I’m so excited about spring! I love the spring air, the pops of green that start showing in the landscape and garden and the promise of all the “fresh starts” that spring brings. It’s funny that even our cooking changes when spring arrives. We move from the heavier, heartier, super-filling comfort-food-style of cooking, to dishes that fit our “springy” mood. Lighter, fresher, and brilliantly colorful all come to mind when I think of food for spring.
One of my favorite springtime desserts is cheesecake and it’s a beautiful finish to Easter dinner. Your collection of Easter desserts won’t be complete without this recipe. It’s THAT good! Did you know that April 23rd is National Cherry Cheesecake Day? I’m not sure, who in their wisdom, designates a day to be all about a particular food, but the cherry cheesecake guy…I’m guessing we would get along. 🙂
Cheesecake is one of those things that people are very particular about. There are the purists for whom only a traditional New York cheesecake will do. And then there are those who don’t want to be tied to the oven and opt for completely no-bake cheesecake options. I, and therefore my family, fall somewhere in the middle. My recipe is a baked cheesecake, but nothing about it is traditional. A couple of my kids won’t eat any other cheesecake – only this one. I’ve never had a guest that didn’t feel this beautiful dessert is absolutely scrumptious; and I’m guessing you’re not only going to love how simple it is, but will enjoy the rich, creamy flavor as much as we do!
My cheesecake recipe is made in three simple stages – crust, filling and topping. The crust really sets this cheesecake apart from the crowd. It bakes up to be something like a soft, chewy sugar cookie and it’s so easy to make. A yellow cake mix, a little butter and an egg are all you’ll need to whip up this sweet, tender crust. Press it into the bottom of a 9×13 baking pan and move on to your filling.
Mixing the filling is more what you would expect, if you make a lot of cheesecake. Beat together PHILADELPHIA Cream Cheese with eggs, sugar and vanilla. Pour the filling over the crust in your baking pan and pop it all in the oven to bake until the filling is set.
The topping for our cheesecake is another unique feature of this recipe. Sour cream, sugar and vanilla are whipped together and spread over the cheesecake, shortly after it is removed from the oven.
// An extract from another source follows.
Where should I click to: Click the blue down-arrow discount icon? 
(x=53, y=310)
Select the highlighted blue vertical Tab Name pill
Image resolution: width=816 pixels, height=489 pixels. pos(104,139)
Cool the cheesecake on a cooling rack and then place it in the refrigerator to chill, for several hours. You can spread the berry topping over the cheesecake before chilling it or if you are like us and have family members who have different preferences for the fruit topping, just before serving, remove the cheesecake from the fridge, cut it into individual servings and add the fruity pie filling of each person’s choice to finish off this beautiful and delicious dessert. Yum!
- 1 yellow cake mix
- 5 Tablespoons butter
- 1 large egg
- 2 (8 oz) pkgs PHILADELPHIA Cream Cheese
- 2 large eggs
- ¾ cup sugar
- 1 Tablespoon vanilla
- 2 cups sour cream
- ¼ cup sugar
- 1 Tablespoon vanilla
- 1 (21 oz) can fruit pie filling (your choice of flavors)
- Preheat oven to 350 degrees.
- Mix cake mix, egg and butter for crust, with an electric mixer, until they are incorporated and crumbly. Press into an ungreased 9x13 pan. Set aside.
- Beat cream cheese, eggs, sugar and vanilla for filling on medium/high speed with an electric mixer. Continue beating until filling is smooth and creamy. Pour filling over the crust in your 9x13 pan.
- Bake at 350 degrees for 20-25 minutes or until the cheesecake is set in the center.
- Remove the cheesecake from the oven and set on a wire cooling rack to cool.
- Mix up the sour cream topping by stirring together the sour cream, sugar and vanilla. When fully mixed, spread the topping over the warm cheesecake and allow the cheesecake to finish cooling.
- Once cool, spread the pie filling over the top of the cheesecake, cover and refrigerate until you are ready to serve. Alternatively, you can refrigerate the cheesecake without the fruit topping. When ready to serve, cut the cheesecake into squares and top with each individual’s favorite fruit pie filling. I try to have two or three options available.